#### Task directions:
Please reproduce the entries word for word, starting at the line that contains "Open the notifications bell icon" and continuing through the end of the entries. Leave any pictures out of your answer.

#### Supplied information:
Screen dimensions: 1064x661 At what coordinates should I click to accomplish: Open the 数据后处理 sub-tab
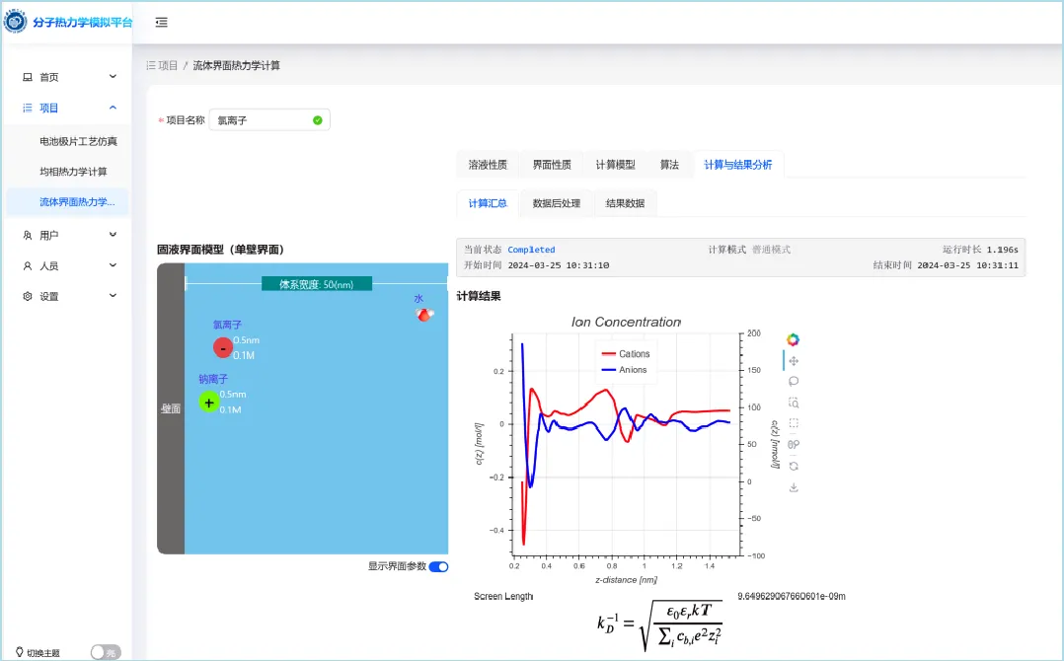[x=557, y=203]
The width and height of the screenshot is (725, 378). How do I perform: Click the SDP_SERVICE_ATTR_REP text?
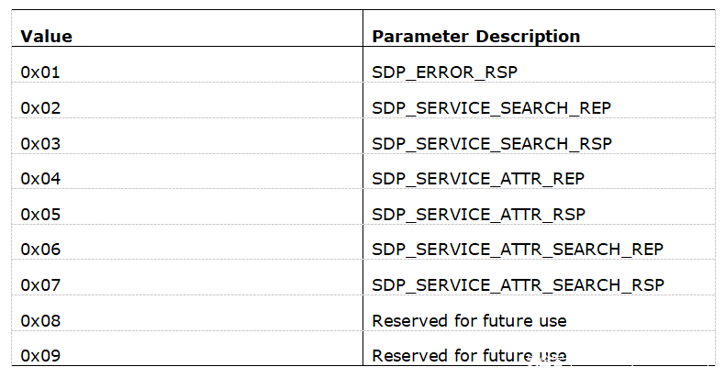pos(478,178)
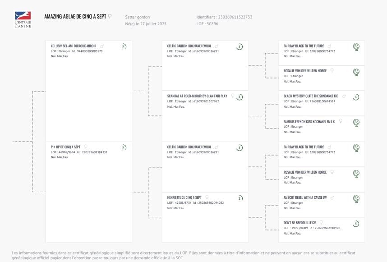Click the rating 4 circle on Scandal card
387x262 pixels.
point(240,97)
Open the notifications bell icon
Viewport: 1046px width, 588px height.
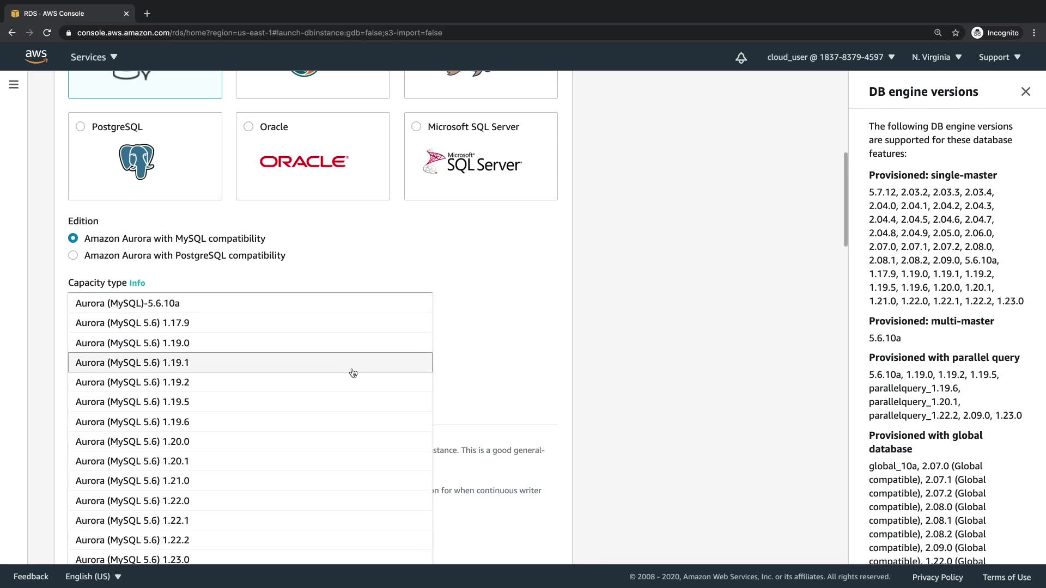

#### Expected answer:
Open the notifications bell icon
Viewport: 1046px width, 588px height.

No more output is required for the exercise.